Am 16. Oktober 2018 soll der damals 19-Jährige, der die Lehre als Elektromonteur abgebrochen hat, seine Grossmutter im Schlafzimmer seines Bruders getötet zu haben. Gemäss Anklageschrift kniete die Frau gerade auf dem Boden und betete, als sie von ihrem Enkel von hinten überrascht wurde. Der Beschuldigte würgte sie mit beiden Händen so lange, bis sie blau anlief und ohnmächtig wurde. Danach stach er ihr mit einem Rüstmesser in den Brustkorb und trennte ihren Kopf ab. Er packte ihren Kopf anschliessend in einen Rucksack und flüchtete mit dem Zug Richtung Flughafen, wo er verhaftet wurde. In einem Brief verabschiedete er sich von seinen Eltern: «Mama und Papa, ich habe euch lieb, trotz unserer Schwierigkeiten. Lasst niemand herein. Es tut mir leid.»

Wollte Kopf ins Meer werfen

«Die Stimmen sind wie ein Magnet in meinem Kopf gewesen», sagt der Angeklagte, der die Tat von Anfang an zugab. Die Stimmen hätten ihm befohlen, den Kopf seiner Grossmutter ins Meer zu werfen und nach Mekka zu flüchten. Schon einige Wochen vor der Tötung seiner Grossmutter war der Beschuldigte auffällig geworden. Er hatte seinen jüngeren Bruder eingesperrt und drückte ihn während zehn Minuten gewaltsam auf die Matratze. «Er hatte rote Augen und ich dachte, ich müsse ihm den Teufel austreiben», so der Angeklagte später bei einer Einvernahme.

Apathie und Lachanfälle

Der junge Mann soll ausserdem häufig Marihuana geraucht und einem Kollegen ins Gesicht geschlagen haben. Seine Lehrstelle als Elektromonteur musste der 19-Jährige abbrechen, weil er eine Schusswaffe mit an den Arbeitsplatz brachte. Innert kurze Zeit gab es eine psychische Verschlechterung, die auch der Familie und dem Umfeld aufgefallen war. So verhielt sich der Beschuldigte öfter apathisch oder hatte lang andauernde Lachanfälle.

Brief an Oma

Das Schlusswort im Prozess nutzt der Angeklagte, um einen Brief an seine Grossmutter vorzulesen. «Ein Brief an dich, Oma. Ich hoffe, dass du mir vergibst. Ich erinnere mich an all die schönen Dinge, die wir erlebt haben. Hoffentlich findest du einen guten Platz im Himmel, zusammen mit Opa.»
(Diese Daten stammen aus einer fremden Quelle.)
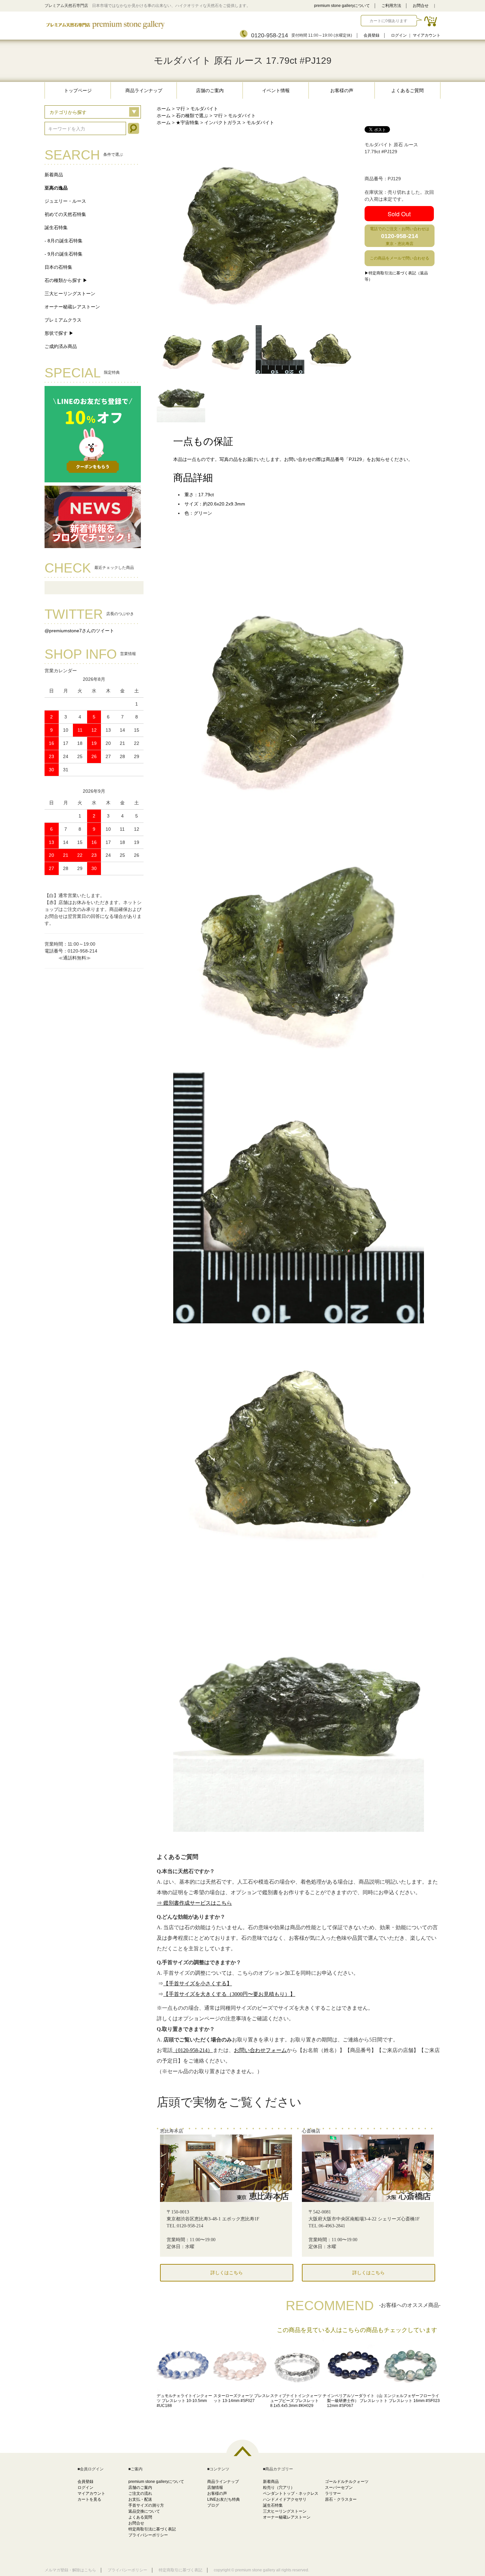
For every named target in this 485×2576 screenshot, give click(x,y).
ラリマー (333, 2493)
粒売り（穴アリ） (279, 2487)
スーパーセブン (339, 2487)
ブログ (213, 2505)
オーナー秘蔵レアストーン (72, 306)
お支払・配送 (140, 2499)
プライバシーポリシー (148, 2535)
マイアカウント (426, 35)
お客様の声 (341, 90)
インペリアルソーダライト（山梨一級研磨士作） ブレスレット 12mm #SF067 (355, 2400)
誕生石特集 (56, 227)
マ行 (180, 108)
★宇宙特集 (187, 122)
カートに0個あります (388, 20)
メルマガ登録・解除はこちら (70, 2570)
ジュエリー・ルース (65, 201)
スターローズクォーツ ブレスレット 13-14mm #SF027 (241, 2398)
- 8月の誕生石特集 (63, 240)
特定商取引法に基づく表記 (152, 2529)
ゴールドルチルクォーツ (347, 2481)
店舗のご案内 (210, 90)
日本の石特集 (58, 267)
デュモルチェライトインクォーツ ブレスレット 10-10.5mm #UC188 (184, 2400)
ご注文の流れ (140, 2493)
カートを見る (89, 2499)
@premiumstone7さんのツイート (79, 630)
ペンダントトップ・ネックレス (290, 2493)
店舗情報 (215, 2487)
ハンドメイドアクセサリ (285, 2499)
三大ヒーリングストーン (70, 293)
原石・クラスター (341, 2499)
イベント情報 (276, 90)
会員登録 (371, 35)
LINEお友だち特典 (223, 2499)
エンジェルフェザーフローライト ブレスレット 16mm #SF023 (412, 2398)
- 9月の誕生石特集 (63, 254)
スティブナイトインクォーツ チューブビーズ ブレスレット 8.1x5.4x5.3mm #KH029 (298, 2400)
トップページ (78, 90)
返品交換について (144, 2511)
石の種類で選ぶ (192, 115)
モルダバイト (204, 108)
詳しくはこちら (226, 2272)
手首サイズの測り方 (146, 2505)
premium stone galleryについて (342, 5)
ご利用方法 (391, 5)
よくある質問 (140, 2517)
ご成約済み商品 (61, 346)
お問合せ (421, 5)
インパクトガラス (222, 122)
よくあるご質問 (407, 90)
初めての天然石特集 (65, 214)
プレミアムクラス (63, 320)
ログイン (399, 35)
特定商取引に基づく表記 (180, 2570)
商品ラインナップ (143, 90)
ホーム (164, 108)
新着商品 (54, 174)
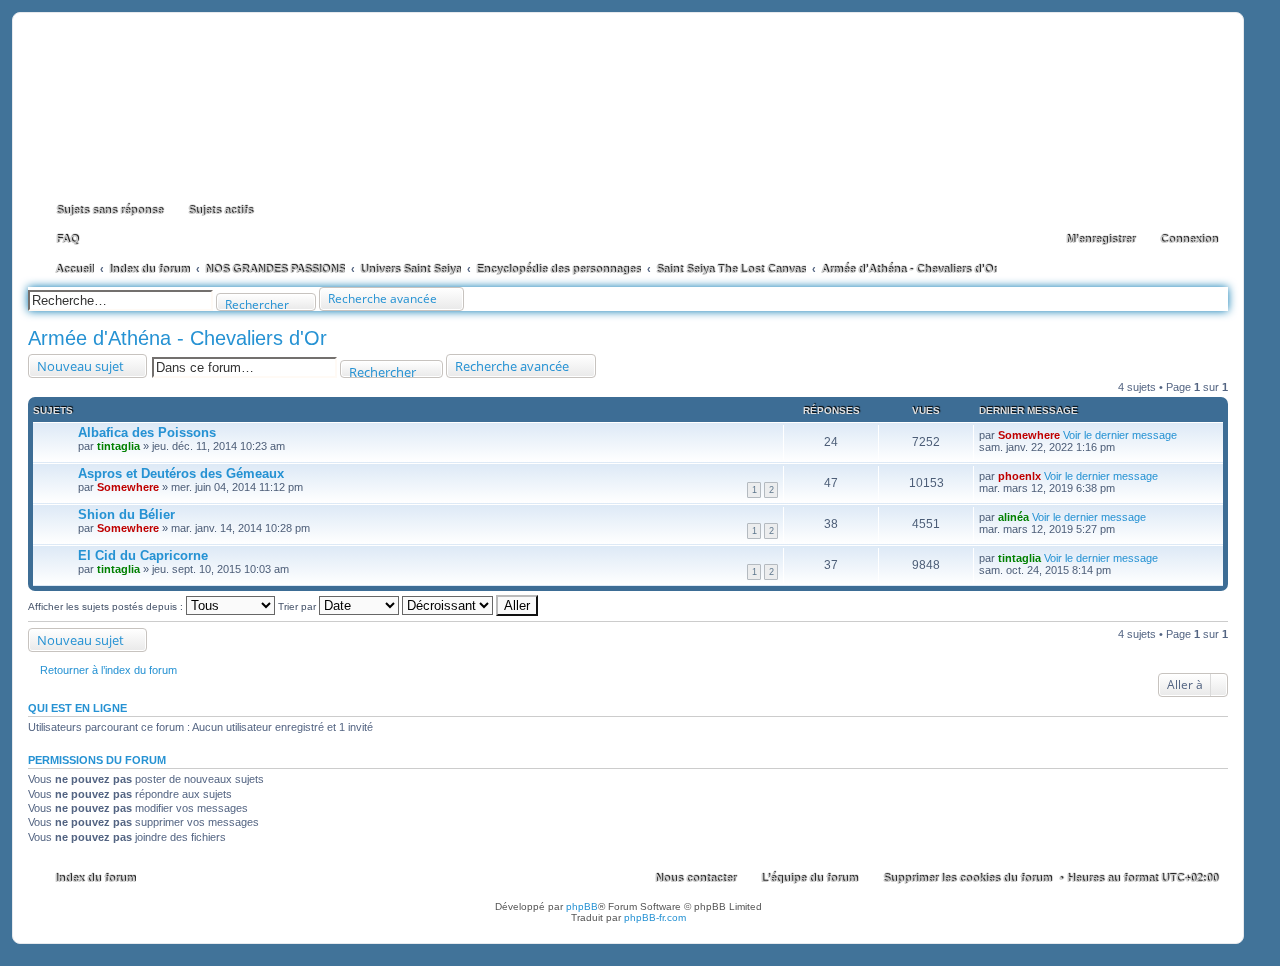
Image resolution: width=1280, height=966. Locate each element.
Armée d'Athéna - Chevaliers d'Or (177, 338)
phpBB (582, 906)
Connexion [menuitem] (1189, 239)
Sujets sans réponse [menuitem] (109, 210)
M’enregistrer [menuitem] (1100, 239)
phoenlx (1019, 476)
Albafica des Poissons (147, 432)
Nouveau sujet (80, 366)
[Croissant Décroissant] (447, 606)
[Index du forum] (628, 108)
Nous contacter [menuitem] (695, 878)
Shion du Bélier (126, 514)
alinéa (1013, 517)
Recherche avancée (382, 298)
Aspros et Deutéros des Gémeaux (181, 473)
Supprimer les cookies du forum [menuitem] (967, 878)
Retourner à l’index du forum (108, 670)
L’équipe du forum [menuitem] (809, 878)
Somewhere (1029, 435)
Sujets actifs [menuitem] (220, 210)
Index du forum (95, 878)
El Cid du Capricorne (143, 555)
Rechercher (257, 303)
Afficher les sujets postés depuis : (107, 606)
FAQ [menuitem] (67, 239)
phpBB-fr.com (655, 917)
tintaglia (118, 446)
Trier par (298, 606)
Das Bezirksgericht Frauenfeld hat den Mann in den Hauptanklagepunkten für schuldunfähig erklärt. Er wird wie von der Staatsanwaltschaft gefordert zu einer stationären Massnahme (kleine Verwahrung) und einem Landesverweis von 15 Jahren verurteilt. Schuldig gesprochen wurde er wegen des Waffendelikts, Drogendelikts und einer Tätlichkeit. Hier wurde er zu einer Geldstrafe und einer Busse verurteilt.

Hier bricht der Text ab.